Collect every line in the material below that contains the word "computer", and copy each one in full. Case counts.

— START Records shown —

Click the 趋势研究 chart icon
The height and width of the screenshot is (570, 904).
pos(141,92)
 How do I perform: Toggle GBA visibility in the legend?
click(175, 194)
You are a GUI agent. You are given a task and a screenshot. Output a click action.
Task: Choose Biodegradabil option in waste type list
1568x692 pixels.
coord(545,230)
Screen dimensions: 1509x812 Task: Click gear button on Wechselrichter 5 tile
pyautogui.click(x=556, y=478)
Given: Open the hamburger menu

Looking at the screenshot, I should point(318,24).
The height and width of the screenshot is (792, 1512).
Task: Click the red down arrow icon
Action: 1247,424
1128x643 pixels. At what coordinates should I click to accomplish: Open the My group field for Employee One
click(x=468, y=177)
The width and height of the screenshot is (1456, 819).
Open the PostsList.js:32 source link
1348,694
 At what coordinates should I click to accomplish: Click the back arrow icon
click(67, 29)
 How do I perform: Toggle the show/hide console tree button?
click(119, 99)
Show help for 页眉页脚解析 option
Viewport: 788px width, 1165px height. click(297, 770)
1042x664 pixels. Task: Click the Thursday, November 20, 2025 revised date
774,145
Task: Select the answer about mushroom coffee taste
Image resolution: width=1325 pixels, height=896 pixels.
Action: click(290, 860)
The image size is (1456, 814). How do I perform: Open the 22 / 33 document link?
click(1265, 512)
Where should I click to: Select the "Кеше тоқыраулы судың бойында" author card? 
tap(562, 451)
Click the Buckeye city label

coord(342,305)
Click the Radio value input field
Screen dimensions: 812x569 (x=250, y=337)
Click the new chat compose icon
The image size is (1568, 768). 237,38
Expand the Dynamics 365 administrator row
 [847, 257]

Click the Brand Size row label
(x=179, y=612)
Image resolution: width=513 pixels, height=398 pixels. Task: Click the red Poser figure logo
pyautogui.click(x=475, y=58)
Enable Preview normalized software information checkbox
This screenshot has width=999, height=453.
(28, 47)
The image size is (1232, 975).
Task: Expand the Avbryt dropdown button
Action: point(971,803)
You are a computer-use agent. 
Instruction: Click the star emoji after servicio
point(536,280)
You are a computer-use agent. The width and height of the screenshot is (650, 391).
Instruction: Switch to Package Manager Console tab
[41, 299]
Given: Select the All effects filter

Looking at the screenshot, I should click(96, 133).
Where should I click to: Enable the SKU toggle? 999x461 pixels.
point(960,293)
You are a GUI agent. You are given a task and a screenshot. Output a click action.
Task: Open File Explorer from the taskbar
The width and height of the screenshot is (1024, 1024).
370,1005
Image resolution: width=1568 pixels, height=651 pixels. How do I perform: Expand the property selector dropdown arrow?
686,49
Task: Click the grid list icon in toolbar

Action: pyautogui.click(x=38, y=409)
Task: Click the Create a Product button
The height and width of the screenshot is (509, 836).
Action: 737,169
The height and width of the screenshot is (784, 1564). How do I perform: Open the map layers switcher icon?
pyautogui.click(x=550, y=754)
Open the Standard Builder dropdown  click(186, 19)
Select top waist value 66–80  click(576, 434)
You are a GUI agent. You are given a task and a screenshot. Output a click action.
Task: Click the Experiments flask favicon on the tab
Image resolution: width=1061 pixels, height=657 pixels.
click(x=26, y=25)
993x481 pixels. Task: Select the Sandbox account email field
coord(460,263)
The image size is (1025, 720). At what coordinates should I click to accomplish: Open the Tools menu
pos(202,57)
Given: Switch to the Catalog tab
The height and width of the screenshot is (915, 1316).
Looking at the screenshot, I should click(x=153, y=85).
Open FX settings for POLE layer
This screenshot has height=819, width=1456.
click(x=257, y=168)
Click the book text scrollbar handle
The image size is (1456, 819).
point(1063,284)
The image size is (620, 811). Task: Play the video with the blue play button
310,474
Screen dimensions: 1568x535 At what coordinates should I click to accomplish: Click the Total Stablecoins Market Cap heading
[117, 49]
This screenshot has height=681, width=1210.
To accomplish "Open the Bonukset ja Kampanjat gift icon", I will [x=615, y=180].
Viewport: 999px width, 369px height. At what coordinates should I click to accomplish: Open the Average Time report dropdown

— END Records shown —

Exercise response
You are a computer-use agent. 
You are a computer-use agent. The width and height of the screenshot is (650, 391).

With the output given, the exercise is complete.